____ Página

La ilusión europeísta se alimenta de futuro

Después de liderar a un país para ganar una guerra, Winston Churchill se presentó a las elecciones de 1945 y las perdió. Cuando ya era evidente en el recuento que los laboristas de Attlee iban a ganar la mayoría y Churchill iba a pasar la oposición, un día durante el almuerzo su mujer intentó consolarle y le dijo que, en el fondo, la derrota electoral “podría ser una bendición disfrazada”. Churchill replicó: “Pues por el momento está muy bien disfrazada”.

Quién le iba a decir a él, curtido en mil batallas, que aprendería tan tarde una de las reglas de oro de la política: los ciudadanos votan mirando hacia el futuro, no hacia el pasado. Bien lo saben en España partidos como el PCE o UPyD, que nunca vieron reflejados en forma de votos el agradecimiento de la población por sus aportaciones a la lucha contra la dictadura o a la regeneración democrática, respectivamente. Y es que, en cualquier proyecto político, el respeto por la historia o por los logros pasados suelen ser condición necesaria, pero no suficiente, para generar ilusión: un arma cuyo poder –como la poesía de Celaya– se alimenta de futuro.

Algo similar ocurre con la Unión Europea. Aunque pocos niegan sus logros, apenas cuatro de cada diez europeos tienen confianza en la institución o una imagen positiva de ella, o votan en las elecciones al Parlamento Europeo. El Brexit y el avance electoral de fuerzas políticas antieuropeístas en muchos países son un indicador inequívoco de que la Unión Europea no genera ni confianza ni ilusión.

Eso no quiere decir que no sea importante saber de dónde venimos: la Unión Europea recibió en 2012 el Premio Nobel de la Paz “por su contribución al avance de la paz, la reconciliación, la democracia y los derechos humanos en Europa”, y en un tiempo en el que se critica “la Europa de los mercaderes” conviene no olvidar que la Declaración Schuman de 1950 dejó bien claro cuál era el objetivo inicial de la integración europea: evitar otra guerra. Por supuesto, la Unión Europea puede y debe estar orgullosa de muchas otras cosas: de tener la sociedad más igualitaria del mundo, de haber integrado a los países del Este tras la caída del Muro, de liderar la ayuda al desarrollo y humanitaria o la lucha contra el cambio climático, de haber conseguido eliminar las fronteras (en el caso de Schengen, también para personas), crear una moneda europea o promover la cooperación en tantos ámbitos. Esperemos que no haga falta perder nada de eso para valorarlo.

Dicho lo cual, no se puede construir un proyecto europeo exclusivamente sobre la base del miedo a abandonarlo o a perder lo conseguido –es decir, sobre el pasado–. El Brexit es un buen ejemplo de que los ciudadanos desencantados son capaces de votar en contra de sus propios intereses económicos, y, con independencia de que los costes de salirse de la Unión Europea sean indudablemente elevados o el voto del miedo sea poderoso, es necesario que el ciudadano se sienta de nuevo parte de un proyecto ilusionante.

Para lograrlo es necesario actuar en varios frentes. El problema es que muchos de los avances que se han propuesto hasta el momento son objetivamente positivos y necesarios, pero difícilmente ilusionantes para el ciudadano.

________

Tareas —
**a)** Resume en dos oraciones el texto sobre la ilusión europeísta.
**b)** Prosigue el texto sobre la ilusión europeísta a partir de su última oración.

____ Datos proporcionados

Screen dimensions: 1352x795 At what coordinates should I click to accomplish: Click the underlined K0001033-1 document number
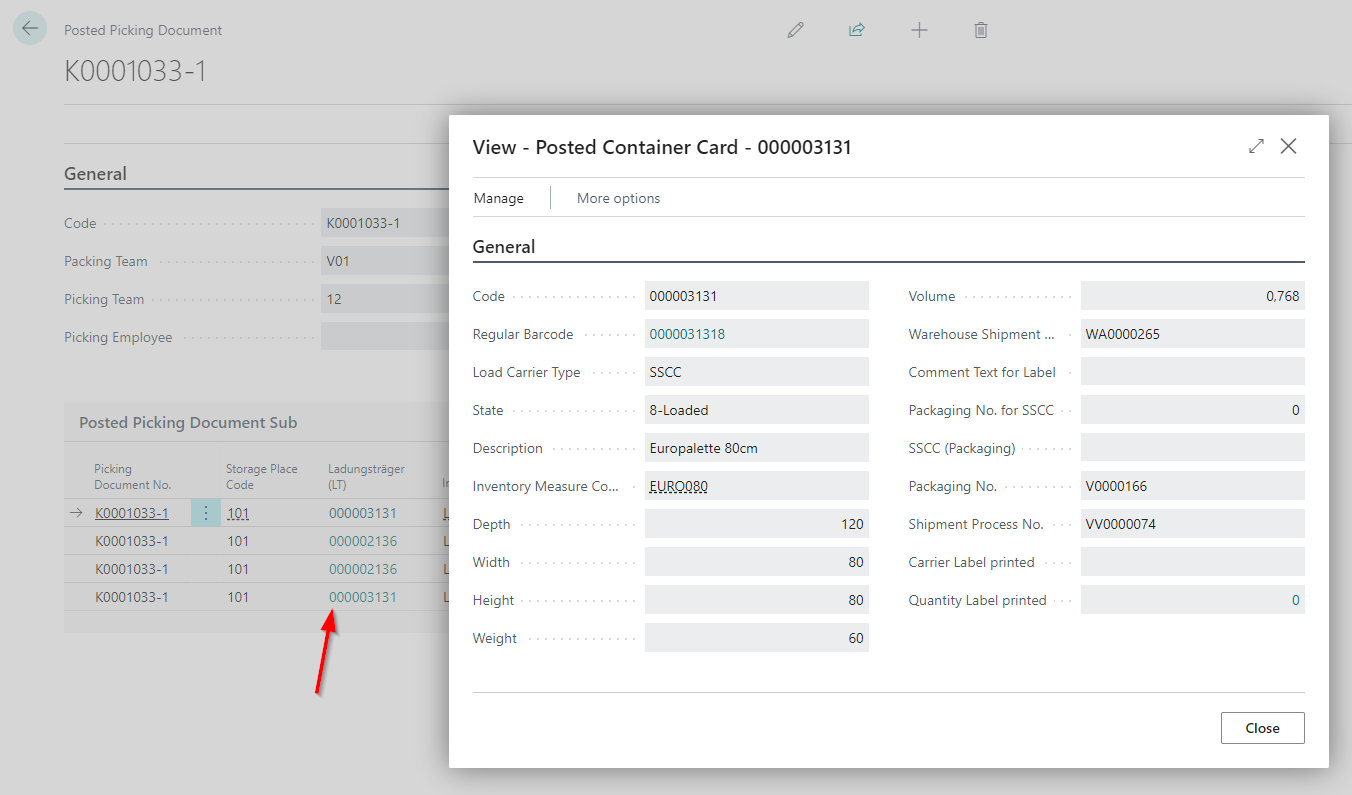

________

Respuestas —
**a)** Los ciudadanos votan mirando hacia el futuro y no hacia el pasado, como comprobó Churchill al perder las elecciones de 1945. Lo mismo ocurre con la Unión Europea, que apenas genera confianza ni ilusión pese a logros como el Premio Nobel de la Paz de 2012, por lo que no puede construirse solo sobre el miedo a perder lo conseguido y necesita que el ciudadano vuelva a sentirse parte de un proyecto ilusionante.

**b)**
Así, el euro, que fue un proyecto atractivo en su momento, ya no genera ilusión –aunque siga siendo defendido por más de siete de cada diez europeos–, ni lo hará mientras se perpetúe como proyecto inacabado. Pasada la euforia de la novedad, es comprensible que el ciudadano se limite a comparar fríamente sus etéreas ventajas frente a sus inconvenientes ciertos como la renuncia a una política monetaria independiente, o la posibilidad de una devaluación –y, por tanto, la necesidad en caso de crisis de un ajuste real vía salarios y empleo–, cuyos costes podrían haberse mitigado de existir una mayor integración fiscal.

Ahora bien, el hecho de que las críticas a las deficiencias del sistema sean perfectamente válidas no impide que la reforma del euro y del sistema financiero de la eurozona siga siendo mil veces preferible a su disolución. Así, medidas como la conclusión de la Unión Bancaria en el ámbito de supervisión –que va muy rápida– o en el de la mutualización de riesgos –a través de un Sistema Europeo de Garantía de Depósitos (SEGD) o un bono europeo, o incluso un Fondo Monetario Europeo, que va más lenta– sin duda prevendrán y amortiguarán posibles crisis. Dicho esto, lo más probable es que, de cara al ciudadano, estas medidas sean percibidas como meros apuntalamientos del sistema bancario o, peor aún, como la confirmación de que la economía real sigue supeditada a los mercados financieros.

Tampoco cabe esperar grandes entusiasmos europeístas en el ciudadano medio por propuestas de refuerzo de políticas como la de defensa común, a través de un ejército europeo, ya que los sesgos cognitivos llevan a infravalorar los riesgos futuros y, por tanto –como en el caso de un SEGD–, su utilidad esperada.

Por lo que se refiere a las propuestas para la mejora del déficit democrático, entre las que podríamos incluir el nombramiento de un ministro de Economía de la Unión –como mejora del Ejecutivo– o la elección de una lista paneuropea en el Parlamento –como mejora del legislativo– son asimismo avances en la transparencia y en la rendición de cuentas, pero tampoco ilusionantes. Es probablemente un error depositar las esperanzas de un mayor europeísmo en aspectos jurídicos: si eso fuera así, los ciudadanos votarían cada vez más a un Parlamento Europeo que ha asumido competencias crecientes en los últimos años, pero lo han hecho cada vez menos, quizás porque la desafección europarlamentaria caiga dentro de la crisis general de legitimidad y representatividad percibida en la clase política –no solo en la europea–.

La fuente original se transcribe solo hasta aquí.